DENVER-- A defiant Mitt Romney refused to concede he is running as an underdog in the crucial battleground states that define the presidential contest, and accused President Obama of distorting his positions and trying to "fool" the American people.

Brian Snyder / Reuters

Republican presidential candidate and former Massachusetts Governor Mitt Romney speaks at a campaign rally in Denver, Colorado September 23, 2012.

Asked if he was now running as the underdog after a brutal two-week stretch of the campaign that included press accounts of infighting within his campaign, a leaked tape of him making controversial remarks at a fundraiser, and a slew of polls placing him slightly, but consistently behind President Obama in nearly every battleground state, Romney brushed off the question.

"I don’t pay a lot of attention to the day-to-day polls. They change a great deal," Romney said. "I know in the coming six weeks they’re very unlikely to remain where they are today. I’ll either go up or I’ll go down.
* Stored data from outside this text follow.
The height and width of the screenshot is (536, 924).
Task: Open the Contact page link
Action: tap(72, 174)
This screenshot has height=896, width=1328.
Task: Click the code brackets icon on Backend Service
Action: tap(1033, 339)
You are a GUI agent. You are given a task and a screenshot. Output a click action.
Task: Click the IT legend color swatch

It’s unlikely that we’ll just stay the same."

Pressed as to why those same polls showed him trailing in the various states - including Colorado, where he'll campaign Sunday night and Monday - Romney blamed President Obama's campaign for what he called "inaccurate" attack ads, which he complained mischaracterized his position on issues ranging from the auto bailout to abortion.

"They've been very aggressive in their attacks both on a personal basis and on a policy basis," Romney said. "I think as time goes on, people will realize that those attacks are not accurate and we'll be able to have a choice which is based upon each other’s accurate views for the country."
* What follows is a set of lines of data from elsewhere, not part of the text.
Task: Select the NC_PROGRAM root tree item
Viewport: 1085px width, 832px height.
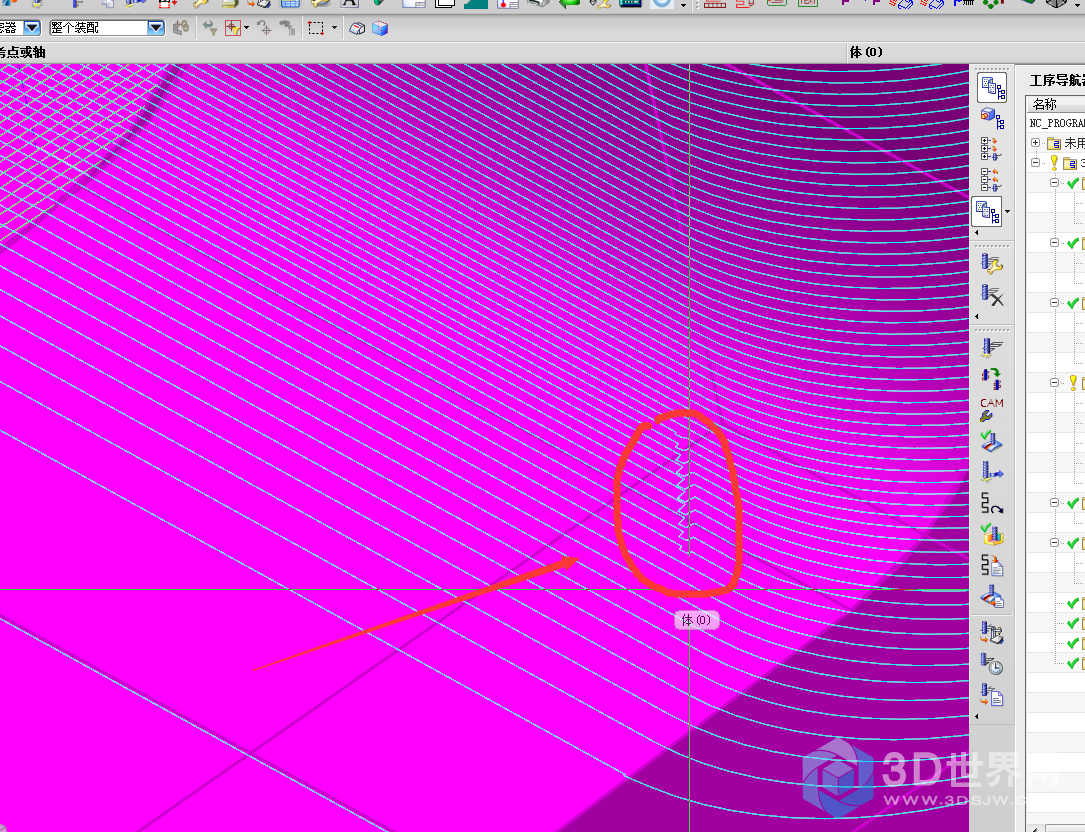Action: coord(1056,123)
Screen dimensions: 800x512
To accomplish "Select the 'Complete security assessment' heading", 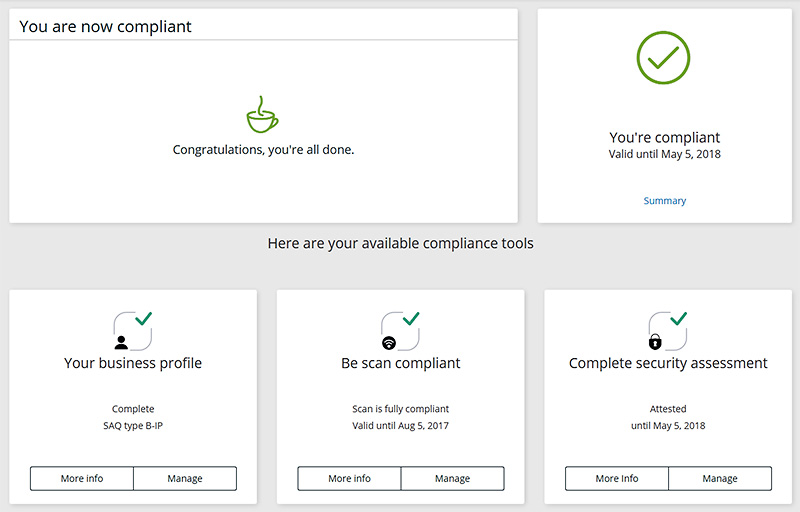I will click(x=668, y=363).
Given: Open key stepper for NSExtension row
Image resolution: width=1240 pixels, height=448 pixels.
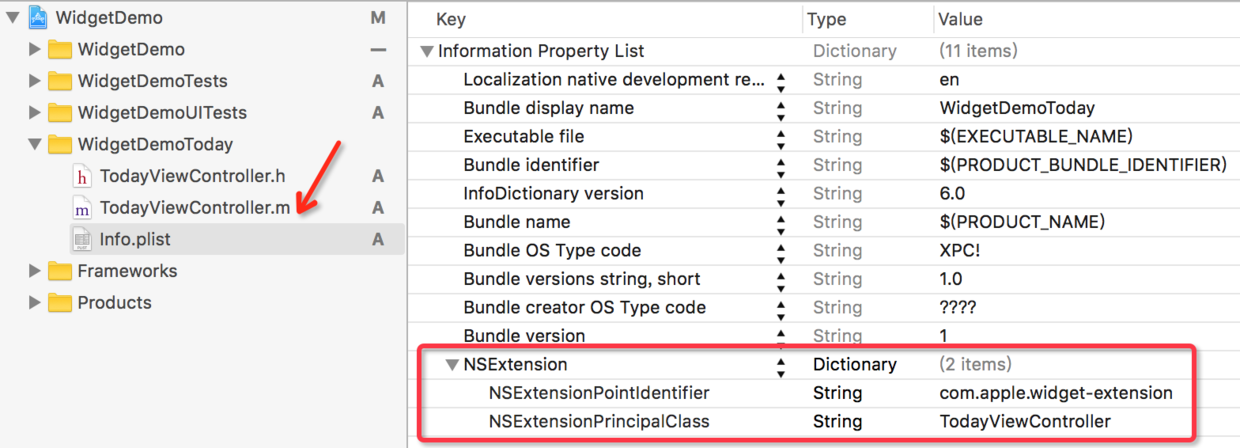Looking at the screenshot, I should point(781,365).
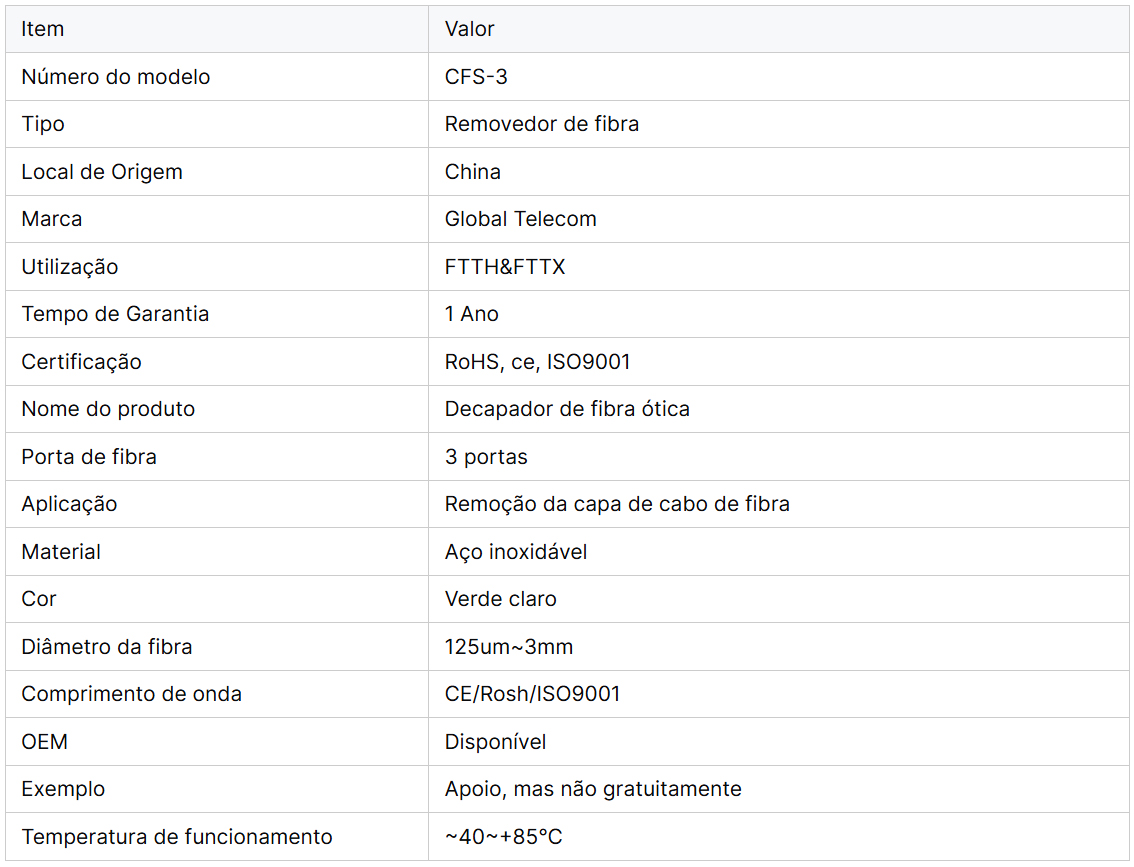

NBC's Peter Alexander spoke with Republican presidential candidate Mitt Romney in Denver about the upcoming debates, world affairs, and if it is possible to change the tone in Washington.

Later asked if he could win the upcoming October 3rd debate against President Obama, Romney returned to this vein, choosing not to answer the question directly, but to say that at least after the debates he could stop the president from trying to "fool people" into believing untrue things about him and his policy positions.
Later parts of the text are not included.